La crisi climatica ormai, constata amaro l’esperto, “rischia di diventare irreversibile per le prossime generazioni”, di tempo per cambiare la rotta ce n’è davvero poco e la maggior parte di quel tempo, che avremmo dovuto usare per fare prevenzione, è andato sprecato. “Non abbiamo fatto niente”, nonostante le previsioni degli scienziati, cadute più o meno nel vuoto per 50 anni. Ad oggi, ovvero considerando questi primi sette mesi dell’anno, il 2022 è da considerarsi l’anno più caldo di sempre, e il più asciutto. Cosa significa? “Abbiamo esattamente quello che da 30 anni prevediamo. Non è la prima che parliamo di cambiamenti climatici. Le Nazioni Unite pubblicano rapporti sul riscaldamento globale dal 1992. Di cosa ci stupiamo? Non abbiamo fatto niente…”, dice Mercalli.

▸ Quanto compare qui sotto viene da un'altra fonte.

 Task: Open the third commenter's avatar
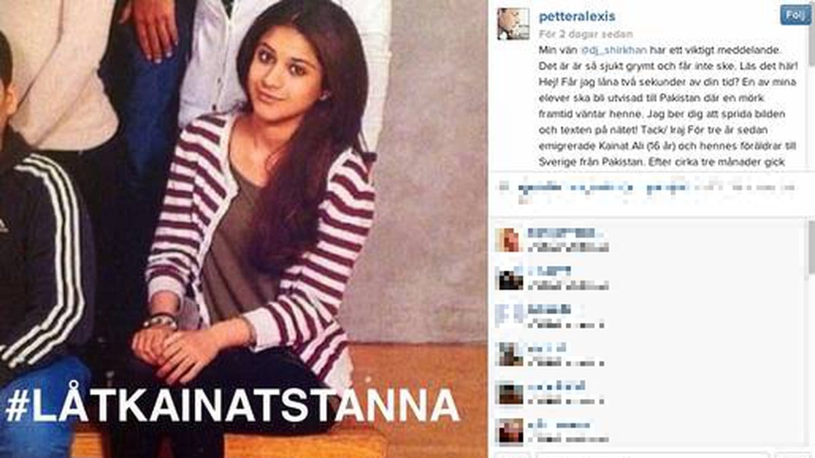(509, 316)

“Siamo un paziente che ha avuto la diagnosi della malattia 30 anni fa e non ha voluto fare la cura – continua – E’ accaduto quello che da oltre 50 anni era stato previsto da tutti i modelli di simulazione climatica e da 30 anni a livello politico, perché se la scienza aveva previsto questa evoluzione fin dagli anni 60, la politica ha recepito gli appelli nel 1992 quando c’è stato il summit della terra a Rio de Janeiro, dove si è firmata la prima convenzione sul clima di tutti i Paesi. Ma in 30 anni non abbiamo fatto la cura, abbiamo solo chiacchierato, ignorato, negato”.

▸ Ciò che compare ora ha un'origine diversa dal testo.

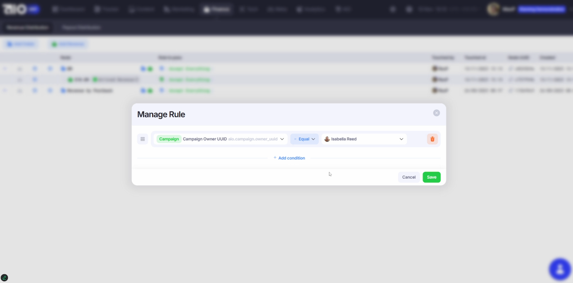Click the blue badge button beside the username
573x283 pixels.
point(542,9)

Qual è la cura? “Lo sappiamo: ridurre l’uso dei combustibili fossili, consumare di meno, riciclare di più… insomma, la cura prevede un colossale cambiamento dell’economia mondiale”. Ma se la cura è nota, il problema ormai è il tempo a nostra disposizione per metterla in campo con efficacia.
“Abbiamo pochi anni. E la maggior parte degli anni di prevenzione li abbiamo persi – spiega Mercalli – Il primo traguardo è il 2030 con il 55% di taglio delle emissioni, ed è dietro l’angolo, emissioni che dovrebbero diventare zero al 250, e sono 30 anni. Il problema è che da una parte abbiamo l’incalzare della crisi climatica, che se non curata diventerà irreversibile per le generazioni future, e pochi anni per iniziare a fare questa dieta”.